NestedFrame(*args, **kwargs)

A Pandas Dataframe extension with support for nested structure.

Helpful Properties#

NestedFrame.nested_columns

retrieves the base column names for all nested dataframes

NestedFrame.base_columns

Returns the list of base (non-nested) column names

NestedFrame.all_columns

returns a dictionary of columns for each base/nested dataframe

Nesting#

NestedFrame.join_nested(obj, name, *[, how, ...])

Packs input object to a nested column and adds it to the NestedFrame

NestedFrame.nest_lists(columns, name)

Creates a new NestedFrame where the specified list-value columns are packed into a nested column.
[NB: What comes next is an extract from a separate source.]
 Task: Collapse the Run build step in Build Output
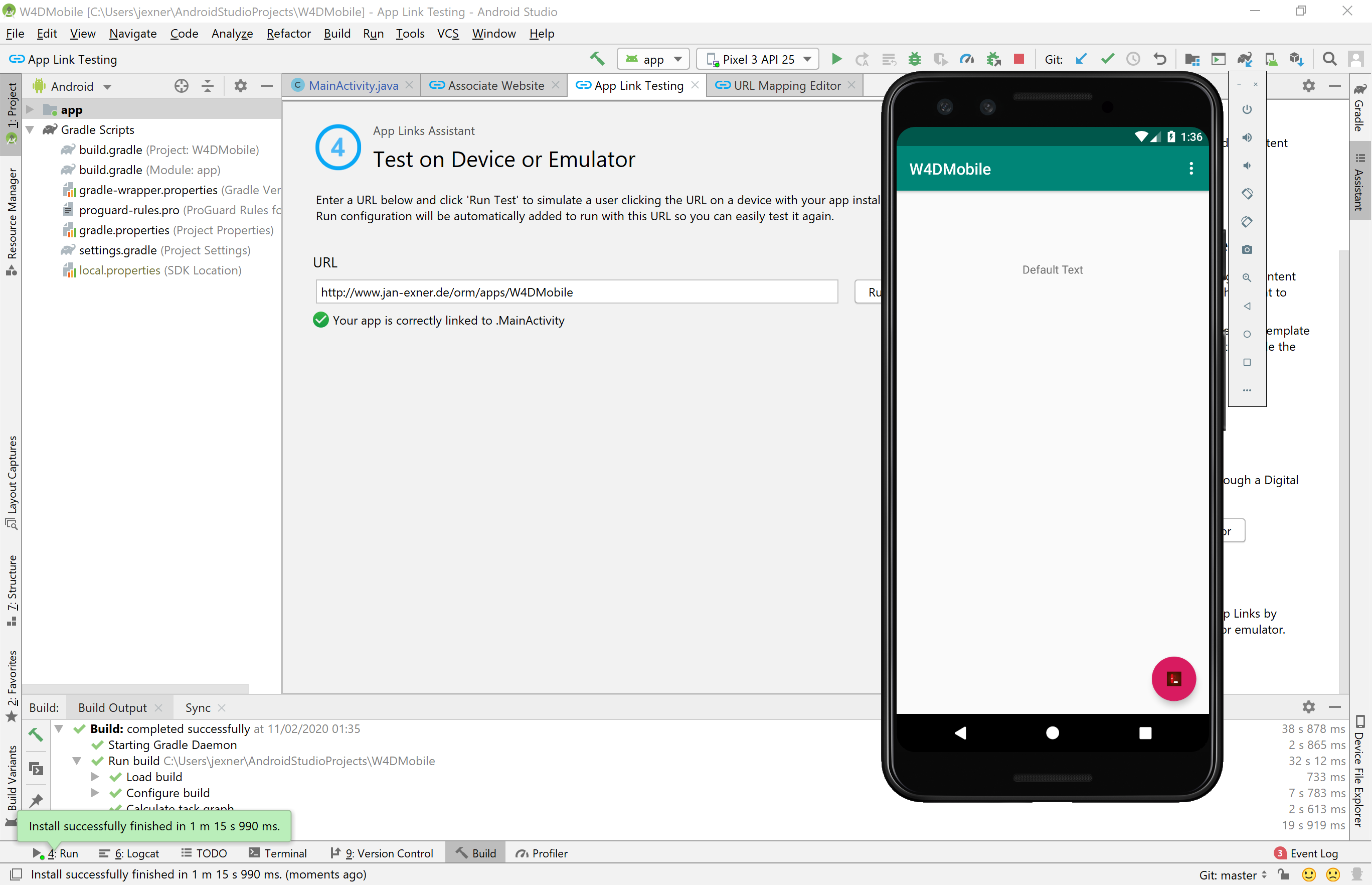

NestedFrame.from_flat(df, base_columns[, ...])

Creates a NestedFrame with base and nested columns from a flat dataframe.

NestedFrame.from_lists(df[, base_columns, ...])

Creates a NestedFrame with base and nested columns from a flat dataframe.

Extended Pandas.DataFrame Interface#

Note

The NestedFrame extends the Pandas.DataFrame interface, so all methods of Pandas.DataFrame are available. The following methods are a mix of newly added methods and extended methods from Pandas DataFrame to support NestedFrame functionality. Please reference the Pandas documentation for more information. https://pandas.pydata.org/docs/reference/frame.html

NestedFrame.get_subcolumns([nested_columns])

Returns a set of all subcolumn names from a set of nested columns, including dot notation

NestedFrame.eval(expr, *[, inplace])

Evaluate a string describing operations on NestedFrame columns.

NestedFrame.query(expr, *[, inplace])

Query the columns of a NestedFrame with a boolean expression.

NestedFrame.dropna(*, axis, , ] = 0, how, , ...)

Remove missing values for one layer of the NestedFrame.

NestedFrame.sort_values(by, *[, axis, ...])

Sort by the values along either axis.

NestedFrame.map_rows(func[, columns, ...])

Takes a function and applies it to each top-level row of the NestedFrame.

NestedFrame.drop([labels, axis, index, ...])

Drop specified labels from rows or columns.

NestedFrame.min([exclude_nest, numeric_only])

Return the minimum value of each column as a series, including nested columns with prefix to indicate the source column.

NestedFrame.max([exclude_nest, numeric_only])

Return the maximum value of each column as a series, including nested columns with prefix to indicate the source column.

NestedFrame.describe([exclude_nest, ...])

Generate descriptive statistics, including nested columns with prefix to indicate the source.

NestedFrame.explode(column[, ignore_index])

Transform each element of a list-like base column to a row, replicating index values.

NestedFrame.fillna([value, axis, inplace, limit])

Fill NA/NaN values using the specified method for base and nested columns.

I/O#

NestedFrame.to_parquet(path[, large_list])

Creates parquet file(s) with the data of a NestedFrame, either as a single parquet file where each nested dataset is packed into its own column or as an individual parquet file for each layer.

NestedFrame.to_pandas([list_struct, large_list])

Convert to an ordinal pandas DataFrame, with no NestedDtype series.

read_parquet(data[, columns, ...])

Load a parquet object from a file path into a NestedFrame.

from_pyarrow(table[, reject_nesting, ...])

Load a pyarrow Table object into a NestedFrame.